Yes, money printing by Central Banks worldwide has elevated most asset classes, but done little for the real economies. We've seen this movie before (directed by the evil Alan Greenspan, who continues to attempt to re-write history) and know it will end very badly, but timing is tough. It could last another 3-5 years, or 3-5 months. The S&P may have already put in a high, and the decline could be starting.
But back to my trading. Even though I may build-up a position of 100+ lots, most of my e-mini orders are for 1 -5 lots. There is too much liquidity and too many smart traders, and computerized algorithms, so, IMO, scale trading is mandatory.

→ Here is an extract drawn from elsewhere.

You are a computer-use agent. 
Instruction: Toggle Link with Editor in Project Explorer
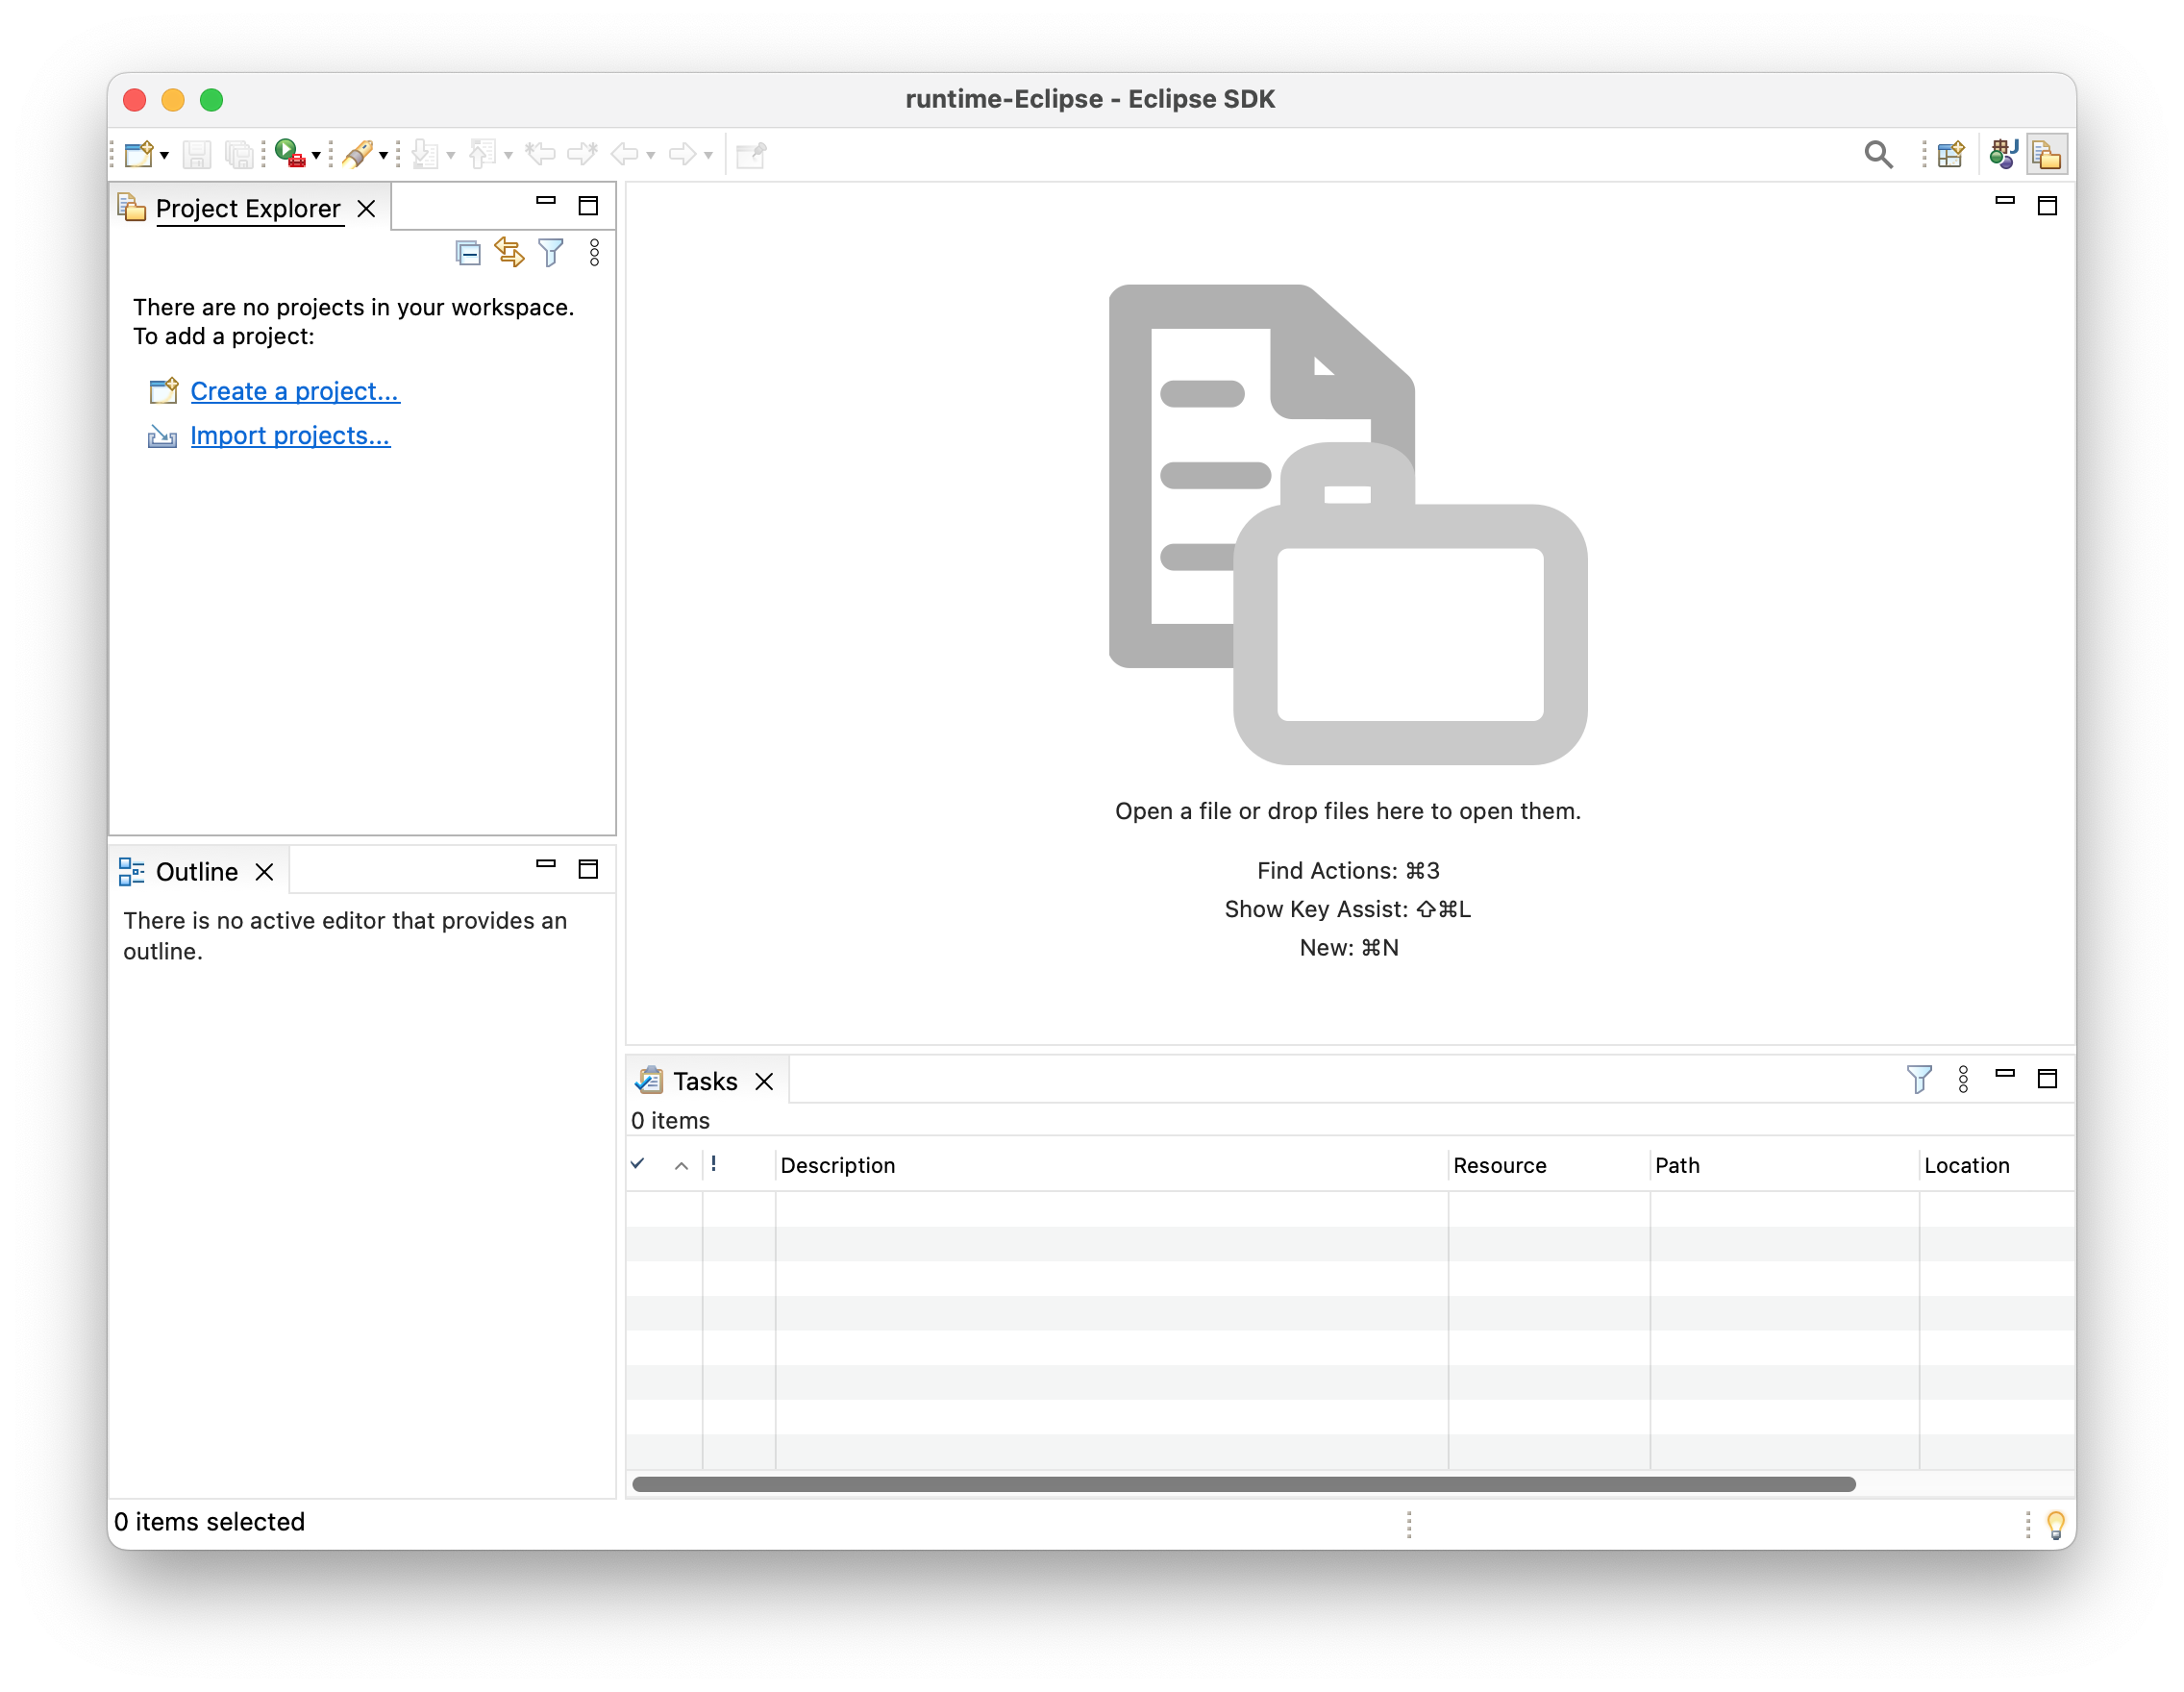click(510, 253)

And although I sometimes scalp a few ticks, that is generally because my position has increased, say to 70- 100 lots, and the mkt is still showing too much strength (I'm almost always short.)
Hopefully anyone who has traded for more than a few days, knows the trick to trading is not finding profitable trades, or bull or bear markets, but how one handles losses. So in my case, if I am short 10 or 20 or 50 lots, I'm always worried what would happen if the mkt ran-up 5 or 10 or 20 handles. I'll take losses of $50 - $200 per contract, or preferably profit of $10 per lot. What kills both the pocketbook and especially the soul are losses of $30-50,000 (50 lots x 15-20 handles.)
I consider myself a good trader, and over tens of thousands of trades, spanning 20-30 years, I am profitable on maybe 30-40% of my trades. A successful scalper would have a higher %, while long-term trend followers (some still remain) might only be correct on 20%. Most top-notch traders fall into above. Anyone claiming greater than 70% profitable, I dismiss as a liar, or has too short a trading history. High frequency systems would have a much higher %. And likely major Wall St houses, playing customer flow, etc., would have the highest %, but I don't really consider them traders, per se.
So at 1/3 profitable, the statistical chance of string(s) of losses is huge, which translates into draw downs that can be measured in dollars, days, weeks, months. It is the psychological stress of losing, on balance, weeks on end, that does in most traders.
What I look for is to every so often, have a 50-100 lot position and capture 20 - 50 SP handles over a 2-5 day move (drop, in my case.) Or maybe 100 handles. That could yield say $250-$500,000 in 1-2 weeks; every so often, in 1-2 days. That would make my year, with hopefully all the other approx 200 trading days break-even. Sounds odd, but as we know many retailers make their year during the 2-week Xmas period. One big difference is the retailer is able to calculate his draw down period from Feb - Nov, while a trader must be ever vigilant to control the inevitable draw down periods.
I rambled above, but that is due to early Sunday morning, and a good reason why I rarely visit/contribute to trading sites/blogs.